My brother is basically in denial.
My aunt prays daily for a miracle.
My Dad’s wife … I am still trying to figure that out.
Each method of grieving is right. I am more practical. I have a heart though, and I am tired of being made to feel like not waiting for a holy miracle means you are evil. I do have hope. I really don’t know how my Dad’s body will respond to treatment. I don’t want to lose him. I love him more than life itself. I want him to beat this.
I’ve seen the 4.5cm inoperable pancreatic mass on the scan and the two smaller metastatic masses in the liver. I’ve had 5 doctors tell me the same stats over and over.
So in my reality, I get to be that person. That unfeeling person that makes sure my Dad’s affairs are in order. The one that is paying his bills and mine. The one that has Power of Attorney if health care decisions need to be made. The one arranging the funeral details, the will interviews, and harassing doctors for more pain medication. If we all live in denial, then what happens when God doesn’t grant his miracle?
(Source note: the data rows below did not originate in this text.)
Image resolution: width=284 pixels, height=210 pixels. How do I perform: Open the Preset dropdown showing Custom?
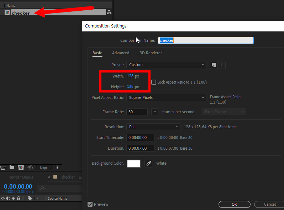click(x=166, y=65)
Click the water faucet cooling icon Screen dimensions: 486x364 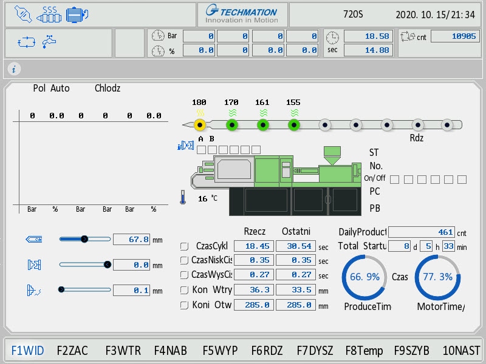coord(49,42)
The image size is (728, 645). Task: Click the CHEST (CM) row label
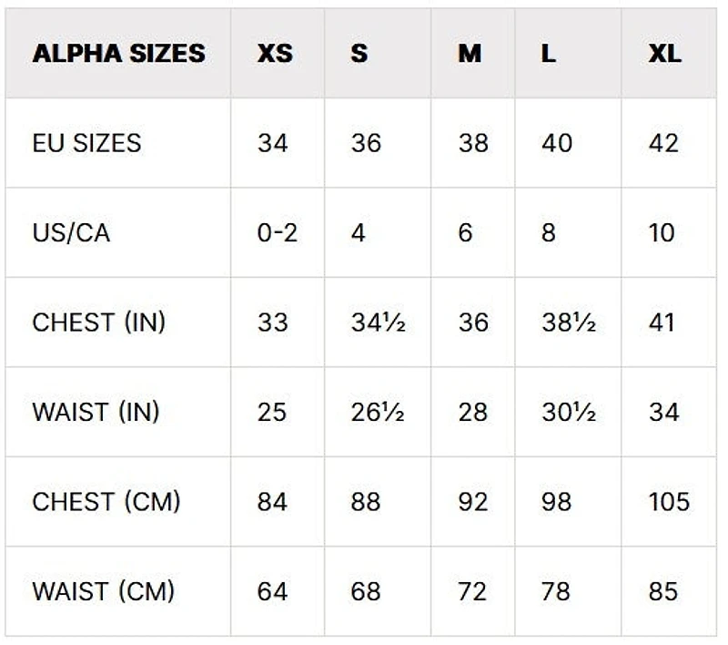click(x=106, y=501)
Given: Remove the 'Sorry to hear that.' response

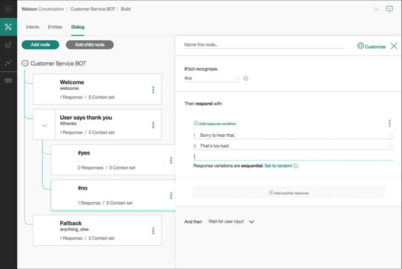Looking at the screenshot, I should tap(391, 136).
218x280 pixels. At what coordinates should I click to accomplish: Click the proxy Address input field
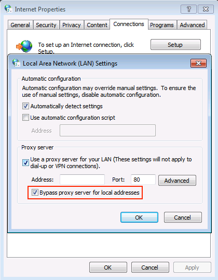click(x=82, y=180)
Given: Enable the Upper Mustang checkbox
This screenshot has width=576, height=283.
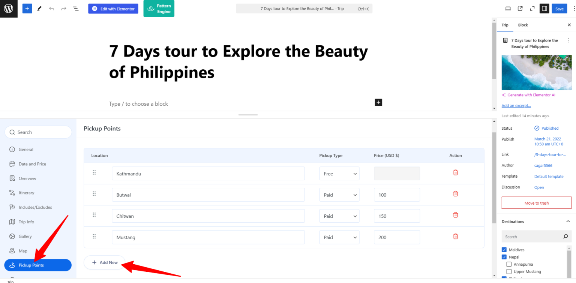Looking at the screenshot, I should (509, 271).

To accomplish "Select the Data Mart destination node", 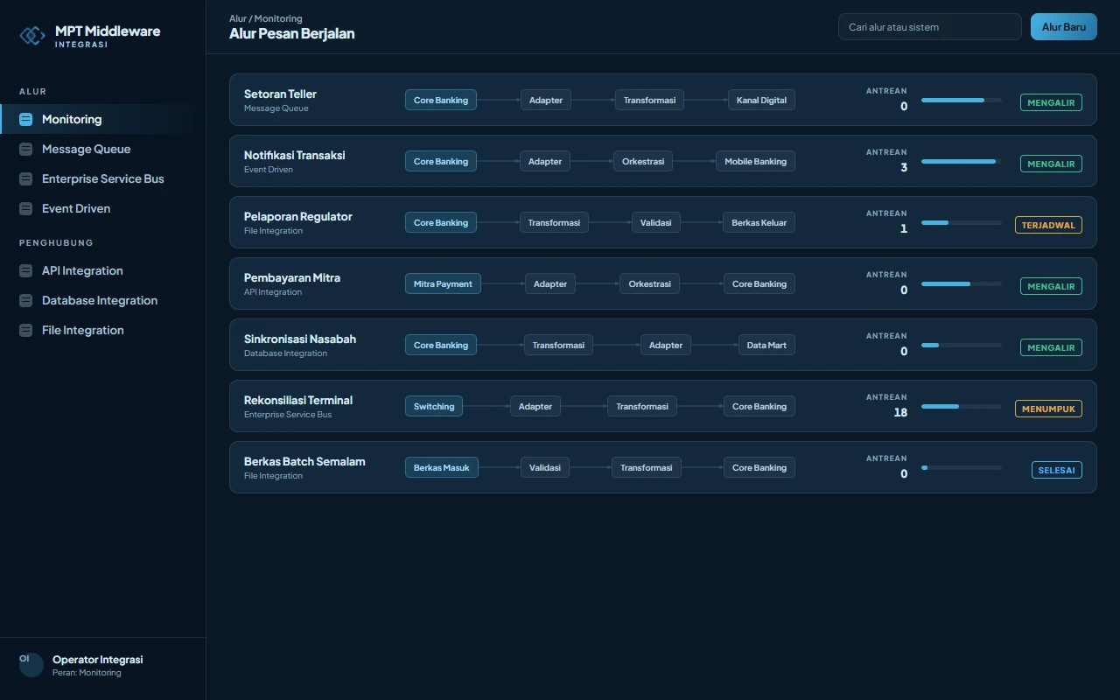I will pyautogui.click(x=767, y=345).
What if love and healthy eating isn’t enough? If my Dad goes, the last thing I want to do is be on hold with fucking Rogers and Telus, while preparing a funeral.
You can’t change how other people grieve or where they draw their strength. I don’t want to because I respect each persons journey. Does it make me a horrible person for not being in denial and being practical? I guess I’ll be the horrible one too.